Much can be said about “Closed Curtain,” which is receiving a theatrical run at New York City’s Film Forum beginning July 9. But the most important thing, the most astounding thing, is that the film exists at all.
Technically, the film’s existence is against the law. Jafar Panahi, who wrote and co-directed the work with Kambozia Partovi, was arrested in March 2010 by Iranian authorities under suspicious claims. After a state prosecutor was quoted as saying the arrest was “not political” and “was linked to another case that was already under investigation,” Panahi spent 86 days in jail. After pressure from the media, he was released on bail. Later, it was revealed that Panahi, along with family and friends (most of whom were quickly released), was detained due to his work on an “anti-regime” film about the unrest surrounding the Green Movement in Iran. The official charge, or as official as any charge against a dissident artist in Iran can ever be, was, of course, creating “propaganda against the state.” For his crimes, he received a 20-year ban of filmmaking, speaking to the press, and leaving the country, effectively ending the career of the then 50-year-old filmmaker.

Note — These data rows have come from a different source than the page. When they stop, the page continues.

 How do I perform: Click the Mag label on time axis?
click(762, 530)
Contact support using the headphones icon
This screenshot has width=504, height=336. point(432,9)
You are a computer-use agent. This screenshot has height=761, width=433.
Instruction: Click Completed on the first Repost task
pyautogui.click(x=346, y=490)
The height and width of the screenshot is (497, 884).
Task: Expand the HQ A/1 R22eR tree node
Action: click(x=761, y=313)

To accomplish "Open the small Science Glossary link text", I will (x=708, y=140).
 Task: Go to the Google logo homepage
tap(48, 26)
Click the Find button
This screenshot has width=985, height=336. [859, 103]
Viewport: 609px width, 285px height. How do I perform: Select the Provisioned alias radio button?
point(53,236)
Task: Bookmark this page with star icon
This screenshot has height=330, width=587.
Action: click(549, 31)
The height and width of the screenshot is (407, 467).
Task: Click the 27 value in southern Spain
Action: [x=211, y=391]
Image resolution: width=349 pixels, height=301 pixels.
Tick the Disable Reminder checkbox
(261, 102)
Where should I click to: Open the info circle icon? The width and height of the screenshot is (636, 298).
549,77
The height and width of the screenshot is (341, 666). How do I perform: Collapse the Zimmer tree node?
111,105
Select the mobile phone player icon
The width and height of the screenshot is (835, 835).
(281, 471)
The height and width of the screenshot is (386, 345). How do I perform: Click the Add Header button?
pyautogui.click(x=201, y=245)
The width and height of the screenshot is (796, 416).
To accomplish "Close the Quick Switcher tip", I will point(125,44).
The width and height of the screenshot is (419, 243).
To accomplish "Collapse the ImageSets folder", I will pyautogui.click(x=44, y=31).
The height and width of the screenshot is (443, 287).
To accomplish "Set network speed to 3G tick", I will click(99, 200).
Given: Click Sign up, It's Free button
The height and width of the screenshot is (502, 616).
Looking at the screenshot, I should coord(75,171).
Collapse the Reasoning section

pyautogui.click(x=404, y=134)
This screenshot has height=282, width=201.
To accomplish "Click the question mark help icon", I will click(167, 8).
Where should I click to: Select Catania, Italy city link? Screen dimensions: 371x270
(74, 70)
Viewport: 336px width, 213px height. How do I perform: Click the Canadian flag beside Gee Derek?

But the imposed silence ended up having the opposite effect. In the last four years, Panahi has made two films in secrecy, blatantly in protest. “This is Not a Film,” which was quietly smuggled out of Iran on a USB drive stuffed in a birthday cake, premiered at the Cannes Film Festival in 2011, just past the one-year anniversary of his incarceration. Shot partly by Panahi on his iPhone while under house arrest, it went on to be one his most celebrated films, a self-reflexive documentary about making movies under absolute power that obliterates the lines between the personal and political.
“This is Not a Film” was Panahi’s dairy of a moment of exile, with the director attempting to forge new ways to make a film from within his locked-down home. “Closed Curtain” is that film as it exists in his head or in his dreams, just as personal and political but more oblique, less directly confrontational. Shot with digital cameras at Panahi’s seaside home, it concerns a screenwriter hiding out with his dog (canines are technically against Islamic law), who unwillingly accepts a female intruder hiding out from police. A dialogue suddenly emerges within the space between the need to speak out against tyranny and the desire to accept fate. As the screenwriter closes the black curtains in the house, the female intruder follows him opening them back up, letting the daylight flood through the windows.
But “Closed Curtain” is more than just a simple allegory. Toward the end of the film, Panhai interjects himself into the narrative, a ghostly presence entering and exiting through the frame, examining the action unfolding, and complicating the viewer’s reading of the film on screen. Slowly, “Closed Curtain” becomes explicitly about Panahi and his constant struggle — a brave struggle — to create art with the heavy weight of state oppression pushing against him. It’s the only film Panahi can make in his current condition, and it’s a film that needs to be made, over and over again.